GFP-tagged HDAC7 Constructs—Full-length HDAC7 was subcloned into the EcoRI site of pEGFP-N2 (Clontech). The N-terminal (1–375) fragment (600 primer and 1688 primer, CGCGCGGTACCCTGTCTCCAGGTCTTCAGCCG) was amplified by PCR and cloned into the EcoRI and KpnI sites of pEGFP-N2. The C-terminal fragment of HDAC7 (376–915) was amplified as described above and cloned into the EcoRI site of pEGFP-N2. All plasmids were verified by sequencing.

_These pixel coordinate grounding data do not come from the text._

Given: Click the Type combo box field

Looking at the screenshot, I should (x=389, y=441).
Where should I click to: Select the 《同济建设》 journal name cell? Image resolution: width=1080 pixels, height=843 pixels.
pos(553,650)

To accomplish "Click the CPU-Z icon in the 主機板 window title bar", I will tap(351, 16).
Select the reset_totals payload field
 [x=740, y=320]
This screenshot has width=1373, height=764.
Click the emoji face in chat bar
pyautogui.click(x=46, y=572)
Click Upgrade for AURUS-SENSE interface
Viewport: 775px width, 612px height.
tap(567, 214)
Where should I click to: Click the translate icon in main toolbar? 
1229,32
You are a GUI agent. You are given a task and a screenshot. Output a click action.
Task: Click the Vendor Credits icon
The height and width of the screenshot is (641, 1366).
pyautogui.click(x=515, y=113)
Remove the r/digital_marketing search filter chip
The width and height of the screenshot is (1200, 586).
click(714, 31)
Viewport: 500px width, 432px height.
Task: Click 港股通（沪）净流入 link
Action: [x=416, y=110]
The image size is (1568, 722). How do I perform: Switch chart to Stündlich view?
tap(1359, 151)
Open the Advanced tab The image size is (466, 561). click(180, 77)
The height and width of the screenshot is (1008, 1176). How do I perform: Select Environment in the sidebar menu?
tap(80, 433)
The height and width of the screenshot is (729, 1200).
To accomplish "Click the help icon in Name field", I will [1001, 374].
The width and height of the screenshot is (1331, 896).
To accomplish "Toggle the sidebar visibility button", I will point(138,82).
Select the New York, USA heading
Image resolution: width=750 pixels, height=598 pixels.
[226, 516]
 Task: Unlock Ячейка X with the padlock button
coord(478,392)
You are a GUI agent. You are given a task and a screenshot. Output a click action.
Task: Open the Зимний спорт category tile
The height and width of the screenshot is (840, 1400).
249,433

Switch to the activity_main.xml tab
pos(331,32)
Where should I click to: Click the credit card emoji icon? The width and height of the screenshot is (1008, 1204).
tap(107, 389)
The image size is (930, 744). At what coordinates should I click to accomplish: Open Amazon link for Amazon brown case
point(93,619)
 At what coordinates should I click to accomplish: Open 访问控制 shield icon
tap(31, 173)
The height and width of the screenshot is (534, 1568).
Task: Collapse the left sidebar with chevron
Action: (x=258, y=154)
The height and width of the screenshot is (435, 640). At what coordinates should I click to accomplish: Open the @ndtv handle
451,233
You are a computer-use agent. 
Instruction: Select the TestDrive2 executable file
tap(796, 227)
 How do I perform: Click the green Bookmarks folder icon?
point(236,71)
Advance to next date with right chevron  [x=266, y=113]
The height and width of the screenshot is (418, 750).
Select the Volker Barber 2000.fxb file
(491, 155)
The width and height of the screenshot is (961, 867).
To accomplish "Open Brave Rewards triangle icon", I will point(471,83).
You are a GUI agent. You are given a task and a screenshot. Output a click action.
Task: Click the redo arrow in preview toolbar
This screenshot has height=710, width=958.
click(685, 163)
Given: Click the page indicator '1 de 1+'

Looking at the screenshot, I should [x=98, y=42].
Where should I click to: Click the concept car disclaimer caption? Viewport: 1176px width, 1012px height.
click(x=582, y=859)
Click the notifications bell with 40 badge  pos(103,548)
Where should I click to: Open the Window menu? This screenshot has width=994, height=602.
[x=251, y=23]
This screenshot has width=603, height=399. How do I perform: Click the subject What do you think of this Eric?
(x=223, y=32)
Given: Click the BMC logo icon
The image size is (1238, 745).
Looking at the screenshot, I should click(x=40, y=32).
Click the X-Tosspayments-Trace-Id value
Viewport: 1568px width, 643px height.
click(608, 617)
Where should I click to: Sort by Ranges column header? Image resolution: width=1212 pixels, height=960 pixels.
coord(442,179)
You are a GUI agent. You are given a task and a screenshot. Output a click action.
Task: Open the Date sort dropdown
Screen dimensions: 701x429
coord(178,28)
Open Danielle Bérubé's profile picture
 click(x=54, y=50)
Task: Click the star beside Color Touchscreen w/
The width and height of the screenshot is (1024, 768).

Recombinant Proteins—His6-tagged wild type caspases, caspase-3 catalytic mutant (C285A, caspase-1 numbering system), p35 C2A, and RAB9A were expressed in BL21(DE3) Escherichia coli and purified by nickel-affinity chromatography as described previously (19). Caspases were titrated with Z-VAD-fmk to determine the concentration of catalytic sites as described previously (20). GST-Bid was expressed and purified as described previously (14). Recombinant HDAC7 and TRIM3 were purified from transfected HEK293. Cells were lysed with modified radioimmunoprecipitation buffer containing 200 μm phenylmethylsulfonyl fluoride, 1 μg/ml aprotinin, 2 μg/ml leupeptin, 1 μg/ml pepstatin, and 2 μm E-64 as described previously (21). Lysates were clarified by centrifugation and combined with 50 mm Tris-Cl, pH 7.4, 150 mm NaCl, 5 mm EDTA, 0.05% (v/v) Nonidet P-40, 0.25% (w/v) gelatin at a 1:1 ratio. For every 1 ml of lysate, 20 μl of anti-FLAG M2 affinity gel beads (Sigma) were added and immunoprecipitated for up to 4 h at 4 °C, and the beads were washed three times in PBS. Beads were either used directly in caspase cleavage assays or resuspended in 50 mm Tris-Cl, 150 mm NaCl, pH 7.4, and eluted with 150 μg/ml 3xFLAG peptide (Sigma) for 30 min at 4 °C.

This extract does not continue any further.